I’ve spent most of my time since Thanksgiving trying to get my semester wrapped up, which means I’ve spent quite a bit more time looking at birds in the works of James Joyce than birds in real life.
Many people don’t realize that Joyce was very into birds, using them as a symbol of artistic and spiritual inspiration throughout his quasi-autobiographical works (Portrait of the Artist as a Young Man and Ulysses.) He even makes his alter-ego Stephen Daedalus a proto-birder:
“What birds were they? He stood on the steps of the library to look at them, leaning wearily on his ashplant. They flew round and round the jutting shoulder of a house in Molesworth Street. The air of the late March evening made clear their flight, their dark quivering bodies flying clearly against the sky as against a limp-hung cloth of smoky tenuous blue…”
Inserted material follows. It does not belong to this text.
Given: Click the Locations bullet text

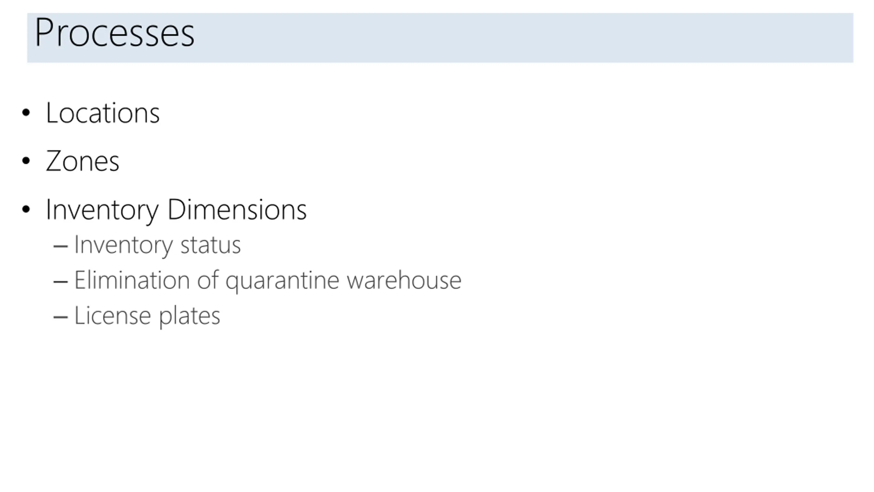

It turns out these birds are Barn Swallows. Inspirational indeed.
Meanwhile, trapped here in my cruddy apartment in Missoula, I’ve finally managed to lure some birds of my own to my feeder. I’ve got Black-capped Chickadees and Red-breasted Nuthatches, Song Sparrows, and perhaps most exciting a wide range of Dark-eyed Junco morphs: Slate-colored, Oregon, and Pink-sided. None of them has brought me much artistic inspiration for this paper yet, but here’s hoping.
Just write the paper, Carrie.
Just write the paper, Carrie, and get back to the birds outside!
And come on: Pink-sided Juncos must surely be inspirational? Well, one of them in Germany would definitely inspire me to all sorts of things. None of which would include paper-writing, come to think of it. Yeah, so maybe the advise is to NOT look at them because they might be inspirational, and then …
Just write the paper, Carrie, will you?
Jochen: Thanks for the encouragement! You will be pleased to hear that I turned in the Joyce paper on Friday, and now I’m working on a paper on evolving views of the American west in Big Year literature.
Yeah, in the program they call me “the bird girl.”
Big Year LITERATURE? Tell us more. What constitutes this genre?
Donna: For this paper I’m specifically looking at Wild America, Kingbird Highway, and Return to Wild America.
Carrie: good to know they call you the “bird girl” and not the “bird literature girl”, or do they?
Your latest project sounds very interesting. Of course it will require you to travel on all those routes the authors traveled on and visit all the places mentioned in the books in order to do the topic justice. and of course you will need to personally see all the birds mentioned in the books, ey?
I trust you will keep us up-dated.
And this struck me recently: has James Joyce ever been to Labrador?